Among those records is the golden grand slam – winning all four calendar majors as well as gold at the Olympic Games – with Wimbledon, the rescheduled Tokyo Games and US Open still to come in 2021 following his Australian Open success.

"Everything is possible. Definitely in my case I can say that what I've been through in my career, in my life, this journey has been terrific so far," added Djokovic. "I've achieved some things that a lot of people thought it would be not possible for me to achieve. Everything is possible, and I did put myself in a good position to go for the golden slam.

"But, I was in this position in 2016 as well. It ended up in a third-round loss in Wimbledon. This year we have only two weeks between the first round of Wimbledon and the finals here, which is not ideal because you go from really two completely different surfaces, trying to make that transition as smooth as possible, as quickly and efficiently as possible. So obviously I will enjoy this win and then think about Wimbledon in a few days' time.

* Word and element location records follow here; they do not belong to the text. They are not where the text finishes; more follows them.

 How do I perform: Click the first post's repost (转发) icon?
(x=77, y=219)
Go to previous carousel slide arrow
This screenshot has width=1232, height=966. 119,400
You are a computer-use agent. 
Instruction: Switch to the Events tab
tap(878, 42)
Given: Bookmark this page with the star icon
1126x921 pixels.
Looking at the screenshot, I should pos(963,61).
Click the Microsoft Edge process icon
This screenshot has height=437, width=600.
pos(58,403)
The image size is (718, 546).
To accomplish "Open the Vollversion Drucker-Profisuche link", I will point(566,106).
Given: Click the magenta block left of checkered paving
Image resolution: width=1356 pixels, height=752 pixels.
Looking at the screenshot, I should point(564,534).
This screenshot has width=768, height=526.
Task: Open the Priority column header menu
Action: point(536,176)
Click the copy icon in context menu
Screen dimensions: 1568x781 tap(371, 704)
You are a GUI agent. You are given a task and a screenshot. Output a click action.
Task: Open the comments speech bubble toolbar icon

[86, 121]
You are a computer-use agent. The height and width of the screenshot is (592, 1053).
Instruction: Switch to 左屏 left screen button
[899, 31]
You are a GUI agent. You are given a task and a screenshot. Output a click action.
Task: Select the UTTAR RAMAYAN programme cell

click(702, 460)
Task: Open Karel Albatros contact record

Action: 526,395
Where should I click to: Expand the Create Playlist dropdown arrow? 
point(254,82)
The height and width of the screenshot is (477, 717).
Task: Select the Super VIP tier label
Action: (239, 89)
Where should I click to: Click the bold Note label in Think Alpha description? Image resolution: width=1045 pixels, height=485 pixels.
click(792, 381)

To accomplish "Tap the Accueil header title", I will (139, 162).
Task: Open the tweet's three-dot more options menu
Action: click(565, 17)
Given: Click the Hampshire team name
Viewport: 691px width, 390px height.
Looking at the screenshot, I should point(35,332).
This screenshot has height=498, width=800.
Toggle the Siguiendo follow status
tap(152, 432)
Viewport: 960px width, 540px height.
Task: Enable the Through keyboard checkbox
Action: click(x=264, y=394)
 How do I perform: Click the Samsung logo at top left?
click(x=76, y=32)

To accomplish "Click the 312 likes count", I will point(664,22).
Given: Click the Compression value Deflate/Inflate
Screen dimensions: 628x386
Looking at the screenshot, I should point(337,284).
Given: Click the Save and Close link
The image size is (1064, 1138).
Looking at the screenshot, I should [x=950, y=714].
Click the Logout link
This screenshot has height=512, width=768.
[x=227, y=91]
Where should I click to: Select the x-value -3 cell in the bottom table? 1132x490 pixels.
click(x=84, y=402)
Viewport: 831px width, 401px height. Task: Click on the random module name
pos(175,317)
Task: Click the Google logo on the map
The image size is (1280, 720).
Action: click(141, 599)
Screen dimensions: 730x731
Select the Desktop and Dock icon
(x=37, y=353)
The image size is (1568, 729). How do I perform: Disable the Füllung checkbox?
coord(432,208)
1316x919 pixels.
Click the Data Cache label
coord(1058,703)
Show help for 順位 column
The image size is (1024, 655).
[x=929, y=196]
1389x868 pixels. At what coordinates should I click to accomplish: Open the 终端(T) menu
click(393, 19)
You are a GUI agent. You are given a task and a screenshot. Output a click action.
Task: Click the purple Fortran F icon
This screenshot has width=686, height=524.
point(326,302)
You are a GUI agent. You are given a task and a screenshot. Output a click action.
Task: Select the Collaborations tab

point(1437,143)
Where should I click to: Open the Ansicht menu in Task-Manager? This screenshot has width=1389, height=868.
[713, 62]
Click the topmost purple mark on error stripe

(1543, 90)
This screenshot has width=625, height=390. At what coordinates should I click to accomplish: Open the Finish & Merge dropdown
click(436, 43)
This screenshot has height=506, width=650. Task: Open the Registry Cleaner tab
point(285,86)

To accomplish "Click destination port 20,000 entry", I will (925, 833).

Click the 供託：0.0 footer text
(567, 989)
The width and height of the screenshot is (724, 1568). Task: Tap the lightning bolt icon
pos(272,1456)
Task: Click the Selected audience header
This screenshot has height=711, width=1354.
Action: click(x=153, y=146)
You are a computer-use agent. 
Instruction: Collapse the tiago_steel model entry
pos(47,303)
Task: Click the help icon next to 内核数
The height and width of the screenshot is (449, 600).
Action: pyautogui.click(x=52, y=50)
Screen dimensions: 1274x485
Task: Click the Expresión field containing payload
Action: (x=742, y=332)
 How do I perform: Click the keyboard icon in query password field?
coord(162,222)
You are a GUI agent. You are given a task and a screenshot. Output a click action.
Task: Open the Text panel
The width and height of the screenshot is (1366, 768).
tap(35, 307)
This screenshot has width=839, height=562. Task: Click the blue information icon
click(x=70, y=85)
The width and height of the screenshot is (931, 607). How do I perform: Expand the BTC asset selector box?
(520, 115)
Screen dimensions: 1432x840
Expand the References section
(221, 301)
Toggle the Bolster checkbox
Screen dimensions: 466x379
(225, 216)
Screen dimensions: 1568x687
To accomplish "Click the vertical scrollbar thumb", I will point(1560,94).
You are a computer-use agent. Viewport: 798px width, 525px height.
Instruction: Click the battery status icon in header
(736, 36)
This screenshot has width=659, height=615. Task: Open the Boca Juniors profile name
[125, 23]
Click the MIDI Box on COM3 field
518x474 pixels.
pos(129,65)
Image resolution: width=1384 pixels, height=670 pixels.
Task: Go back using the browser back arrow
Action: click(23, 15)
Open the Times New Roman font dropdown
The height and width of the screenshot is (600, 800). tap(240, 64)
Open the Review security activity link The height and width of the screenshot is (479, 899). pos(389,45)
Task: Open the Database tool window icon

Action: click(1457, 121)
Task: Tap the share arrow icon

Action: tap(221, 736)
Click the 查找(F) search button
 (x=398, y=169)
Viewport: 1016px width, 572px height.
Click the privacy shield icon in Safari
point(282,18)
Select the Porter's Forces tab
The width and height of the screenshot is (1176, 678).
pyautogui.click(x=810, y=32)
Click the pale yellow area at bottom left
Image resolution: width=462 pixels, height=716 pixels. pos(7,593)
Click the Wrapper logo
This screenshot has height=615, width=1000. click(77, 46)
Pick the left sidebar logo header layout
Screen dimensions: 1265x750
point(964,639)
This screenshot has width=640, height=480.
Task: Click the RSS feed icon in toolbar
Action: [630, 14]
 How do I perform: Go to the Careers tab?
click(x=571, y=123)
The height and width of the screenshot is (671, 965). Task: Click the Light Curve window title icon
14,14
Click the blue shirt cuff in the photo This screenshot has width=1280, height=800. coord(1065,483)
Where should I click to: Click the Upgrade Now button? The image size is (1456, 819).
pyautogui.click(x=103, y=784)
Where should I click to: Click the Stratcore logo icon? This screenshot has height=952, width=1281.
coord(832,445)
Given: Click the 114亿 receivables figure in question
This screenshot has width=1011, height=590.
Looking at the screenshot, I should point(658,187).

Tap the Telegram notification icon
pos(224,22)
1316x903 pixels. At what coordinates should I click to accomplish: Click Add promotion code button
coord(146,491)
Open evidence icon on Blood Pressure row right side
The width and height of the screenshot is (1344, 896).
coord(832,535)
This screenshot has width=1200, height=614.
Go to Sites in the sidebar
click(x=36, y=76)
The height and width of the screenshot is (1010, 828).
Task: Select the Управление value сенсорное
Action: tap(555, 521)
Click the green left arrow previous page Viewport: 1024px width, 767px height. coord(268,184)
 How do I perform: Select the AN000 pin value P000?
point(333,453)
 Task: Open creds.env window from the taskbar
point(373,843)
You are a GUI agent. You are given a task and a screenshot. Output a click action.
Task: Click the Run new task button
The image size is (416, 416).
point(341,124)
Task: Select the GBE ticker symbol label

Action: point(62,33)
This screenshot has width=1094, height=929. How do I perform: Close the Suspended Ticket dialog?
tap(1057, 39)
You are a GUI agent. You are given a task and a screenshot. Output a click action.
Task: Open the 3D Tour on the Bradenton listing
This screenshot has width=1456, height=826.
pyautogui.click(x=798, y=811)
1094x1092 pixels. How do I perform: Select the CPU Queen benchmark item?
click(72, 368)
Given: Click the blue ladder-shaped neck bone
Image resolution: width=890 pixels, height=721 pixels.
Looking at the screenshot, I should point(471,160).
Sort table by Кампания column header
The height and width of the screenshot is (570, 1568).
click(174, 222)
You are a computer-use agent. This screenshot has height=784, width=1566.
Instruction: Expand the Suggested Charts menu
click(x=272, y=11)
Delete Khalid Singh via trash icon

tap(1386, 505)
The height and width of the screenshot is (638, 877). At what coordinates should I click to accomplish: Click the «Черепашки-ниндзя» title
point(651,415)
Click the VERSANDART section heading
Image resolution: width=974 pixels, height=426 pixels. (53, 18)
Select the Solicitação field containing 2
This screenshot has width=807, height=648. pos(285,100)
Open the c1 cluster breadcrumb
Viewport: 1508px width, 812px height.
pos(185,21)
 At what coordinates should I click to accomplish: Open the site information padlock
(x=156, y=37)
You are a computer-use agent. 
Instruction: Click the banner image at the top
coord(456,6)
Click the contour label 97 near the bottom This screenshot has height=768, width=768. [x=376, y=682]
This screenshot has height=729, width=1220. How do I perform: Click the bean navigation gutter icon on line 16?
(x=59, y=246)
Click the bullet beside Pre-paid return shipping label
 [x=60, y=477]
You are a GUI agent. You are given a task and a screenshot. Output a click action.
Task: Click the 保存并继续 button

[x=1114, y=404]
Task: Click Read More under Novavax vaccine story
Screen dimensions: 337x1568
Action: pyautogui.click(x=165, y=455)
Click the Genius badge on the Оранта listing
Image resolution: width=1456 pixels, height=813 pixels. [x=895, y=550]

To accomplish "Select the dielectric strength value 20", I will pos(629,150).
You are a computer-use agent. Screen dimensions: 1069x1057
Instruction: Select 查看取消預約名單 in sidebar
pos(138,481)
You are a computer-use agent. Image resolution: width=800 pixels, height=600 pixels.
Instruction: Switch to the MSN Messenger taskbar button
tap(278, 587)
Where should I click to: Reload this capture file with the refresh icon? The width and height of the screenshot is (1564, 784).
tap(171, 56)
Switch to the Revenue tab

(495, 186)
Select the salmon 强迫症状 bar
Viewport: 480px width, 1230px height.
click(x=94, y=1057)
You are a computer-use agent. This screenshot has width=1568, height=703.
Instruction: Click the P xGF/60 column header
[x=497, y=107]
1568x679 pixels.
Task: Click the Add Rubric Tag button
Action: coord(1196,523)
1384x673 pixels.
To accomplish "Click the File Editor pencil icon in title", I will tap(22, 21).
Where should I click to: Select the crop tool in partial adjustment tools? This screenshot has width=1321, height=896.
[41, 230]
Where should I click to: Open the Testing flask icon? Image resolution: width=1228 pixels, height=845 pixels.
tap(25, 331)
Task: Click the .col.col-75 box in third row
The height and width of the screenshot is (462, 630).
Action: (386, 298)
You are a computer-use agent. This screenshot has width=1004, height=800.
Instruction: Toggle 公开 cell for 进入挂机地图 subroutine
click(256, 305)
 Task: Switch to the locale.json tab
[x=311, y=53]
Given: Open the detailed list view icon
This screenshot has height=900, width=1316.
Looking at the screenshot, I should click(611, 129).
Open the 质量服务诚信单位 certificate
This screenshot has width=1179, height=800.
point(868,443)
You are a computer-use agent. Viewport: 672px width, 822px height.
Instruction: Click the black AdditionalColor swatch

"I don't have an issue to say that I'm going for the title in Wimbledon. Of course, I am. I was really happy to know that we are going to play Wimbledon this year, considering we haven't played it last year. I've had great success in the last couple of Wimbledon seasons that were played. I won in '18 and '19 there. Hopefully, I can keep that run going. I like the grass. Over the years I think I improved on grass, I adjusted my game. Hopefully, I can use this confidence that I have right now into Wimbledon, as well. Then let's take it from there."